Ser ambientalista en América Latina es, hoy, una forma de coraje y de ternura política. Implica enfrentar poderes que priorizan el capital por sobre la vida y desafiar la lógica de neoliberalización de la naturaleza que separa a los humanos de manera asimétrica de su entorno. En esa lucha hay algo profundamente educativo: nos enseña que la pedagogía del cuidado no es un acto pasivo, sino una práctica de resistencia.

Quizás el desafío esté ahí: entender que la defensa ambiental no se juega solo en tribunales ni en calles, sino en los imaginarios. En las aulas, en las conversaciones cotidianas, en los modos en que enseñamos a habitar el planeta. Educar para el cuidado -como lo planteó Paulo Freire y como lo practican tantas comunidades indígenas- es enseñar a escuchar los murmullos de la tierra y los gritos que aún piden justicia.

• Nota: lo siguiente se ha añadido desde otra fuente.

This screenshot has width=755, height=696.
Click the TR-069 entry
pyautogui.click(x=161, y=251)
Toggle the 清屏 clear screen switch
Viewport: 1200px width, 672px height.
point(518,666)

Hoy, cuando los fuegos se multiplican, cuando los ríos se secan y los nombres desaparecen, recordar a Julia Chuñil es también recordar que no hay futuro posible sin justicia socioecológica. Que detrás de cada bosque en pie y de cada río que aún canta, hay una vida que se arriesgó por sostenerlos.

Ser ambientalista, en este continente herido y hermoso, sigue siendo una manera de decir que la vida importa. Y cuidarla, es una tarea colectiva que aún nos convoca.